Este verano me había propuesto llevar a cabo una misión casi imposible: encontrar una playa aislada y solitaria, donde estar tranquila. Me habían hablado de una pequeña cala en la zona del sur donde yo tenía pensado ir, así que aprovechando mis vacaciones fui decidida a encontrarla.
Cuando iba llegando con el coche, al pasar, me pareció ver algunos carteles indicadores con algunas advertencias que no fui capaz de leer bien de lejos y, la verdad, es que no me tomé la molestia en volver atrás para prestarles la atención debida. Poco me importó y una vez pude tumbarme en esa amplia franja de arena donde yo era la única usuaria, enseguida me olvidé del tema. Di gracias al cielo por haberme ayudado a cumplir por fin con mi objetivo y, aprovechando la soledad, me despojé de toda la ropa que llevaba, y tal y como vine al mundo me metí en el mar. Hacía años que no recordaba las agradables sensaciones de bañarse desnuda y sola. Aunque había estado otros veranos en muchas playas nudistas, la conciencia de ser la única hasta donde mi vista llegaba a alcanzar, me hizo relajarme y disfrutar como nunca.
Llevaba un buen rato absorta en el vaivén de las olas cuando me percaté de una figura que se acercaba a la orilla desde lejos y de la cual el sonido del viento me traía algunas palabras ininteligibles. Nadé a su encuentro y enseguida distinguí con claridad su silueta, su uniforme verde de anchos pantalones con bolsillos, sus botas, su casco y su fusil.

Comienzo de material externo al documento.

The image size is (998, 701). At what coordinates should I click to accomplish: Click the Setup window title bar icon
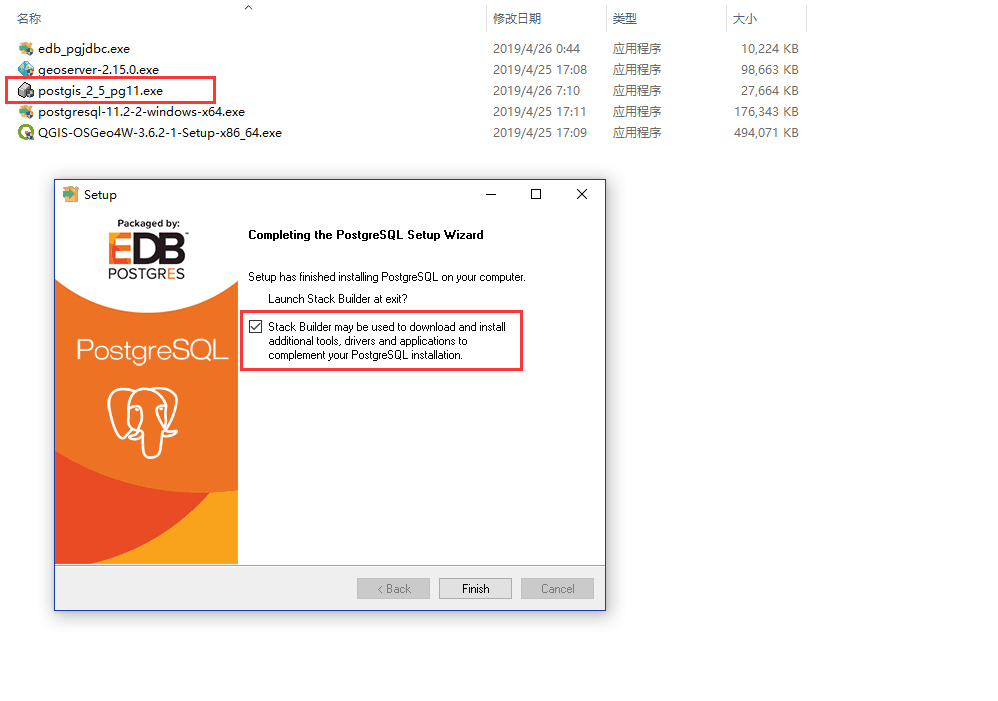(x=70, y=194)
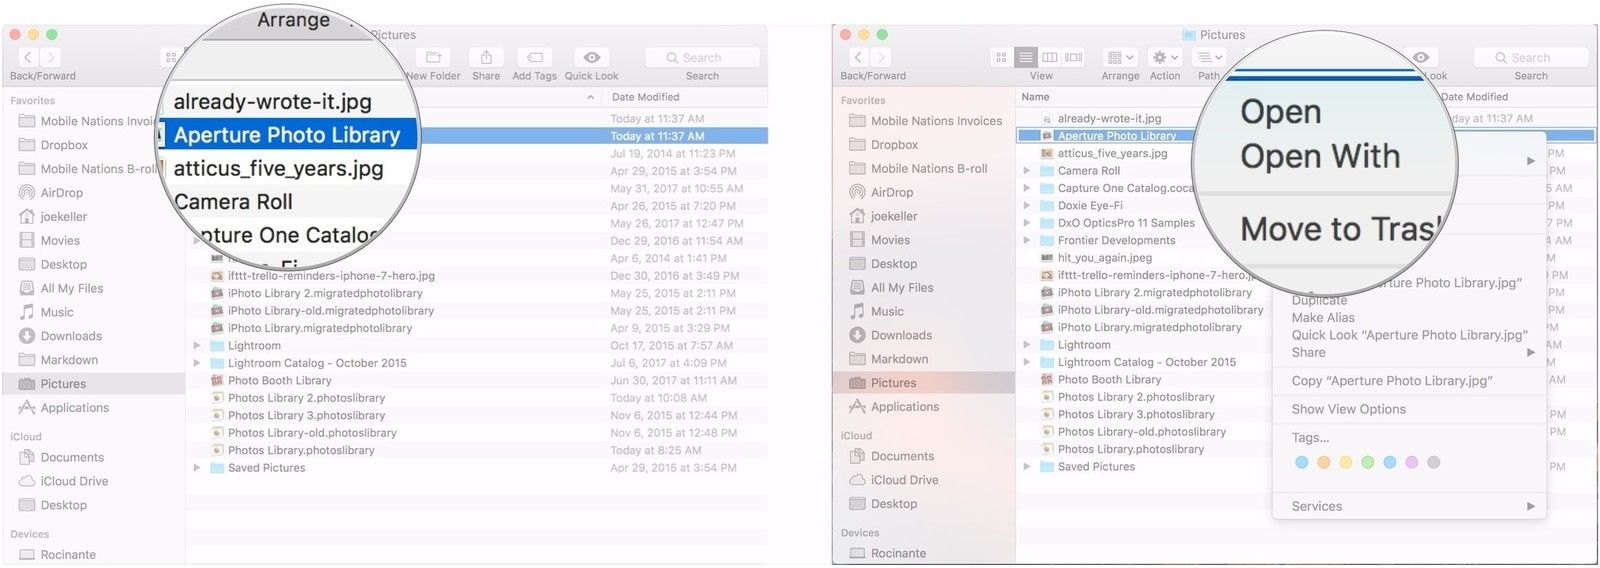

Asombrada y perpleja por aquella presencia salí del agua y casi inmediatamente empecé a caer en la cuenta del sentido de las advertencias de los carteles y del porqué estaba todo tan vacío. El soldado hizo ademán de saludarme de viva voz y de manera automática dirigió su mano a la sien. Comenzó a exponerme muy cordialmente pero con seriedad, la razón por la cual no podía yo estar allí, mientras repartía su mirada por todo mi cuerpo, de arriba abajo, y con bastante dificultad y mucho rubor me explicó que era una zona militar, que estaban preparando unas maniobras, y que era un recinto acotado y muy peligroso. Yo sin embargo, solo pude fijarme en la tremenda erección que su ropa de camuflaje me estaba mostrando inevitablemente y que casi rivalizaba en tamaño con su arma reglamentaria.

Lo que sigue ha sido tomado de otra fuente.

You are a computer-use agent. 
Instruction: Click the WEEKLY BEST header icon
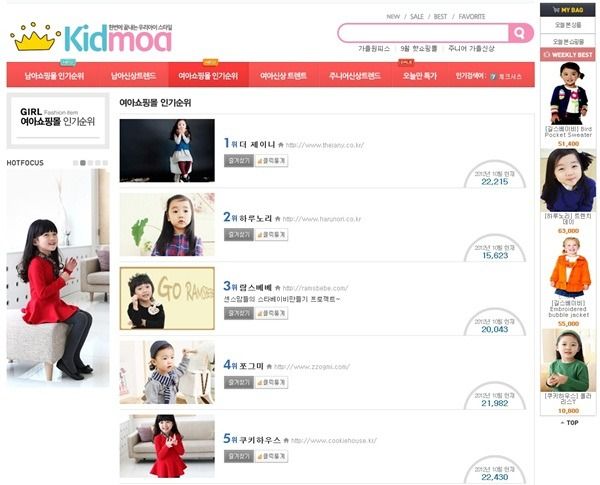(546, 55)
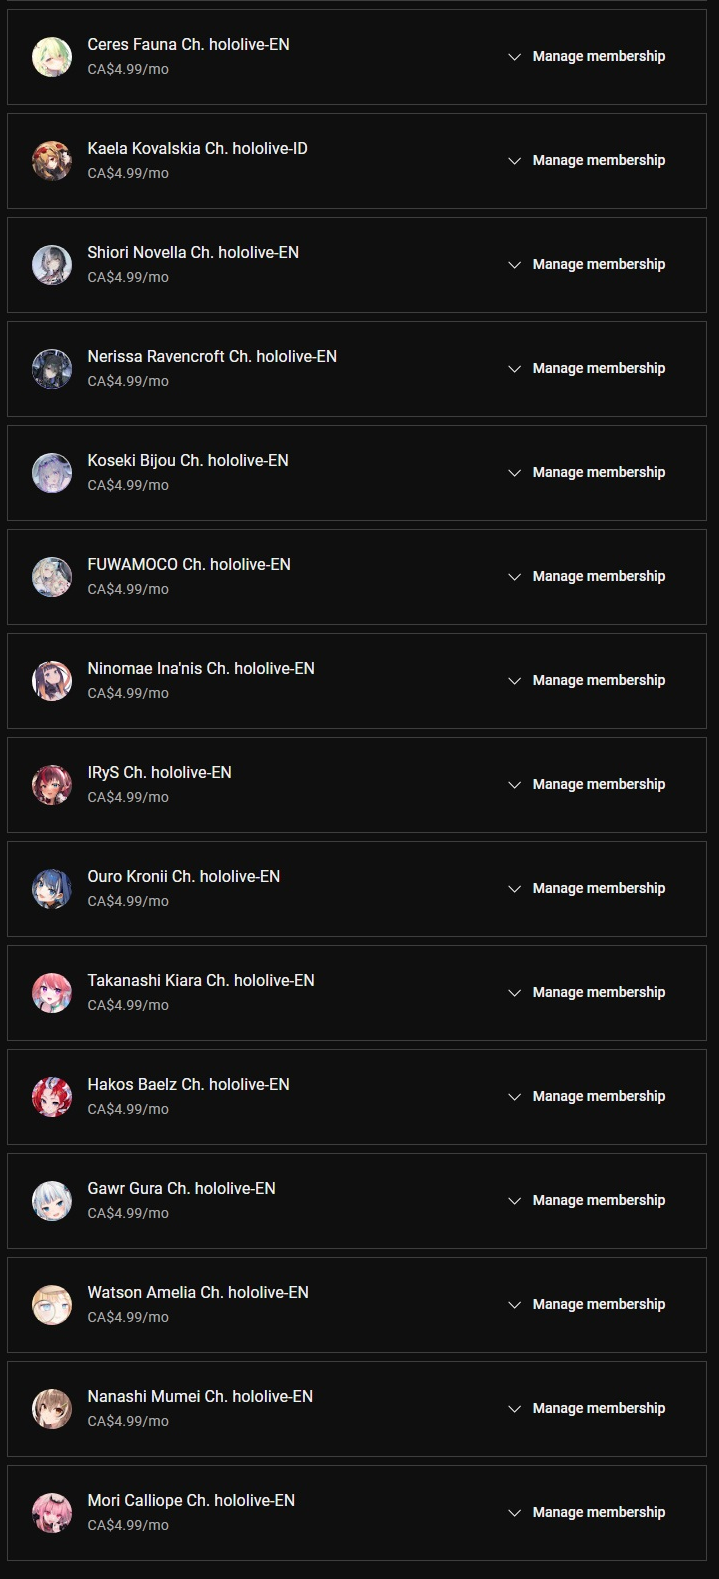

Con unas cuantas miradas que intercambiamos y alguna que otra sonrisa pícara una vez pasado el primer impacto, tuvo la amabilidad de acompañarme a por mis cosas. En lo que yo iba recogiendo mis pertenencias y secándome, él me iba contando detalles de las maniobras que pensaban hacer y, aprovechando la excusa de un pequeño traspiés, me eché sobre él pudiendo sentir en mi cuerpo aún desnudo todo su potente deseo. Solo tuve que hacerle un pequeño gesto con los ojos y susurrar un escueto “¿Quieres?” para pasar a agarrar su miembro con ambas manos y atacar al instante con mi lengua. Sus defensas cayeron rápidamente y nos enzarzamos en un conflicto en el que optó por avanzar enseguida por mi entrepierna con su boca comiéndome como si yo fuera el rancho de un día especial. Sin tan siquiera quitarse el chaleco intercambiamos posiciones y me penetró desde la retaguardia con el ardor guerrero de una bayoneta. Con todo, fui capaz de abrir una brecha en su frente y tumbarlo de espaldas en la arena para montarle como si estuviera entrenada para una carga de caballería. Él se agarraba a mis pechos con la habilidad de un regimiento de montaña y tras un buen rato de asalto su artillería lanzó una atronadora descarga final que hizo resonar mis gemidos entre las rocas que teníamos como testigos.
Mi marcial amigo tuvo la deferencia de permitirme dar un último baño mientras él recomponía su aspecto y su uniforme con una sonrisa propia de permiso de fin de semana.
Me fui de allí con la satisfacción de haber pasado un buen rato de playa y de haberle subido la moral al menos a una parte de las tropas que sufrirían poco después entrenando en aquella cala solitaria.